# Exigences du problème
Présentez l'ensemble des lignes du listing ci-dessous sous forme de liste numérotée, en omettant les lignes vides.

# Données fournies
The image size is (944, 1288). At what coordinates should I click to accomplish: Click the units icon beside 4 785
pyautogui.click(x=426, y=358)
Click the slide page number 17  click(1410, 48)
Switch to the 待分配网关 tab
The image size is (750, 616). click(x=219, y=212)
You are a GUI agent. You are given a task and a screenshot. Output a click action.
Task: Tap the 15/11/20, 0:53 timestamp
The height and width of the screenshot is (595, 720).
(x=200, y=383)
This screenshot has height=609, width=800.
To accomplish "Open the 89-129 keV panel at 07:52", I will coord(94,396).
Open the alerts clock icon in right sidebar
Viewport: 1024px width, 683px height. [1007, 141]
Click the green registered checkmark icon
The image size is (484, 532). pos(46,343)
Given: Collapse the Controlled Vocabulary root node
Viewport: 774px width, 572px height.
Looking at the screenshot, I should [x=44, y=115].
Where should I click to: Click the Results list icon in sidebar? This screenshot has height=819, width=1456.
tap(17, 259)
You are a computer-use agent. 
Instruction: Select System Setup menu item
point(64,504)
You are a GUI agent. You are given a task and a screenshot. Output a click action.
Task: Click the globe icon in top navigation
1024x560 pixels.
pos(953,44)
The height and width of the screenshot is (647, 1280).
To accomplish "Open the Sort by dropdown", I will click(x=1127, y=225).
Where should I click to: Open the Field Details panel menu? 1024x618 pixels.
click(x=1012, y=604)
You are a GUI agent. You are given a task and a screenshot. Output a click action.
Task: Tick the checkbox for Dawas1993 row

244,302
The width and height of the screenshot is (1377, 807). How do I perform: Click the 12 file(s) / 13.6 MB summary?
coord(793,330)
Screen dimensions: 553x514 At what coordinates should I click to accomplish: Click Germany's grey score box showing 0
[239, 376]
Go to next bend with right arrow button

# Corrigé
1. The image size is (944, 1288). At what coordinates should I click to accomplish: Click the units icon beside 4 785
2. pyautogui.click(x=426, y=358)
3. Click the slide page number 17  click(1410, 48)
4. Switch to the 待分配网关 tab
5. The image size is (750, 616). click(x=219, y=212)
6. You are a GUI agent. You are given a task and a screenshot. Output a click action.
7. Task: Tap the 15/11/20, 0:53 timestamp
8. The height and width of the screenshot is (595, 720).
9. (x=200, y=383)
10. This screenshot has height=609, width=800.
11. To accomplish "Open the 89-129 keV panel at 07:52", I will coord(94,396).
12. Open the alerts clock icon in right sidebar
13. Viewport: 1024px width, 683px height. [1007, 141]
14. Click the green registered checkmark icon
15. The image size is (484, 532). pos(46,343)
16. Given: Collapse the Controlled Vocabulary root node
17. Viewport: 774px width, 572px height.
18. Looking at the screenshot, I should [x=44, y=115].
19. Where should I click to: Click the Results list icon in sidebar? This screenshot has height=819, width=1456.
20. tap(17, 259)
21. You are a computer-use agent. 
22. Instruction: Select System Setup menu item
23. point(64,504)
24. You are a GUI agent. You are given a task and a screenshot. Output a click action.
25. Task: Click the globe icon in top navigation
26. 1024x560 pixels.
27. pos(953,44)
28. The height and width of the screenshot is (647, 1280).
29. To accomplish "Open the Sort by dropdown", I will click(x=1127, y=225).
30. Where should I click to: Open the Field Details panel menu? 1024x618 pixels.
31. click(x=1012, y=604)
32. You are a GUI agent. You are given a task and a screenshot. Output a click action.
33. Task: Tick the checkbox for Dawas1993 row
34. 244,302
35. The width and height of the screenshot is (1377, 807). How do I perform: Click the 12 file(s) / 13.6 MB summary?
36. coord(793,330)
37. Screen dimensions: 553x514 At what coordinates should I click to accomplish: Click Germany's grey score box showing 0
38. [239, 376]
39. Go to next bend with right arrow button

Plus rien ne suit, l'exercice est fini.